One reason that these uncanny experiences are important, then and now, is that they speak to the conflicted and ambivalent feelings that technology provokes—feelings we usually bury beneath the quotidian operations of getting and spending. In this sense, they are like the symptoms in a dream, except that they arise in the midst of the everyday. Even more importantly, though, they have the almost oracular ability to reveal the new and often rather disturbing social realities that are emerging beneath the veneer of business as usual. In this sense, the technological uncanny—in both fiction and paranormal “fact”—is a gateway to the new mutations of the Real.
Consider the oft-noted resemblance between businessmen barking into their cell phones and crazy homeless people talking to their invisible companions. Late-night comics have already milked this one dry, but what does it actually tell us? Wireless technology, by removing physical connections, erases one of the last signs that our communication technologies are material and not etheric. Though we “know” that electromagnetic modulations of the spectrum are no less material than waves of electrons cruising along a wire, wireless nonetheless amplifies the experiential sense that we live and move in a world of invisible intelligences, a magic world verging on telepathy. Simply put, the more the physical apparatus disappears, the more we are simply listening and responding to voices in our heads.
I am not saying that the mobile hordes of demon-haunted suits prove that our society has gone insane. The world is subtler (and crazier) than that. Instead, technology is colonizing zones of cultural perception previously occupied by madmen, drug fiends, and religious fanatics. Everyone knows that many schizos fear nefarious mind-control microwaves, or tune into visionary messages through their TVs and radios. But few of us recognize how old this phenomenon is and how fundamental it is to the social phenomenology of electronic media. Shortly after the telephone was introduced, for example, Thomas Watson—Bell’s famous partner—met a man who claimed that two New Yorkers had connected his brain to a telephone circuit, and used this device to give him various diabolical orders.
Unlike madmen, cellular users are presumably speaking to other people. But even these legitimate signals have their own uncanny stories to tell. Bad connections on copper lines were often noisy or faint; satellite signals introduced delay.

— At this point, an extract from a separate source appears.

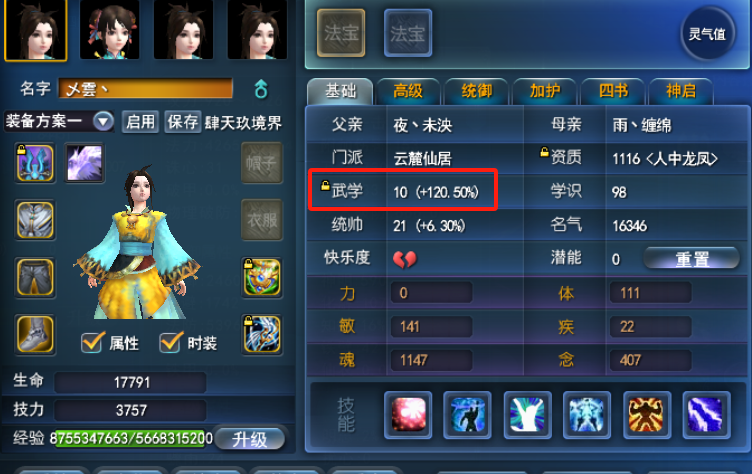The height and width of the screenshot is (474, 752).
Task: Click the teal gender symbol beside name
Action: click(x=261, y=89)

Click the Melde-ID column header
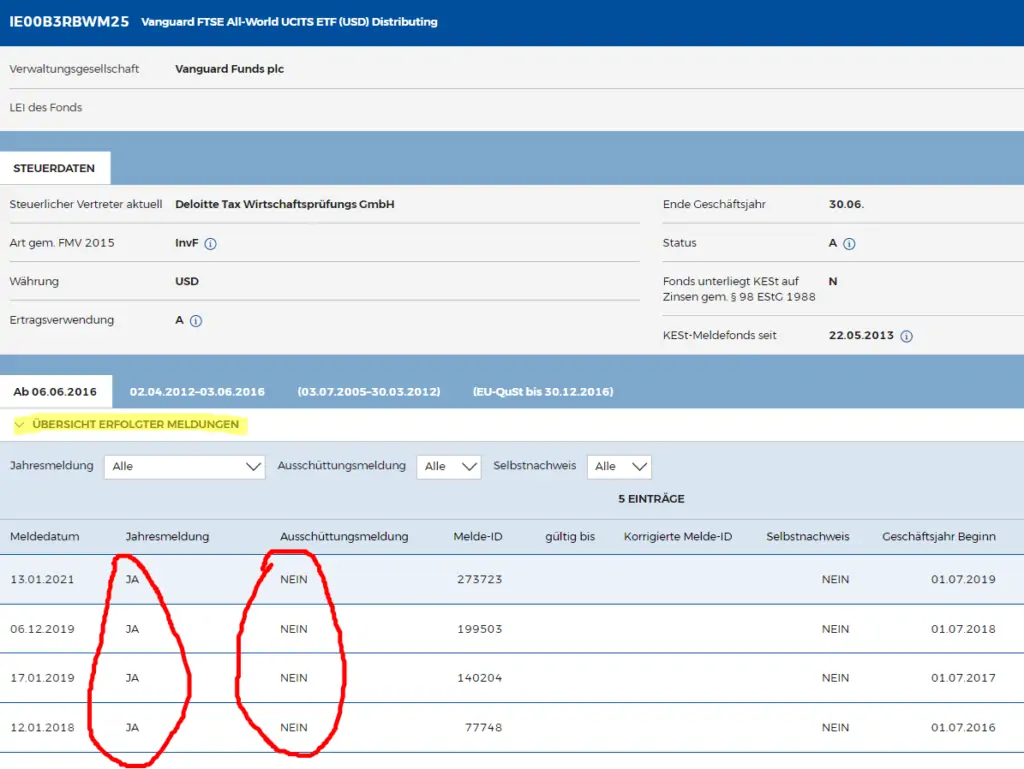pos(477,537)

Now, because of cross-talk, bounced signals, and who knows what, millions of people routinely hear the voices of their friends and colleagues spliced and diced through hideous Lovecraftian Cuisinarts of sound. Our cell phones have become effects boxes worthy of the headiest dub or industrial music, and they render our intimate communications trippy. Once I heard the distant voice of my friend Christy multiply into scores of slightly off-beat sonic doppelgängers, so that the telephone call sounded like a thousand Christys were talking to me at once. It was one of the most psychedelic things I’ve ever heard. That is, until my radio talked to me.
As with so many technologies, the penetration of wireless into global society will be simultaneously convenient, weird, banal, and deeply disturbing. We already accept the little antisocial wormholes that cell phones open up in the midst of public space, a phenomenon that, while further cranking up the knob on individualism, at least adds another wrinkle to the boundaries that define our social interaction. But the growth of wireless access to data may have a very different effect, because it erodes the sense that the world we wander through has any real variation at all.
Here’s why. Societies have increasingly come to define reality—or, less philosophically, “the action”—by media and information flows. The old days were very “lumpy” when it came to the density and availability of cultural information, because the city had more access than a cornfield. Nowadays, though, universal wireless access to the net makes our particular somewhere feel like anywhere—or even nowhere.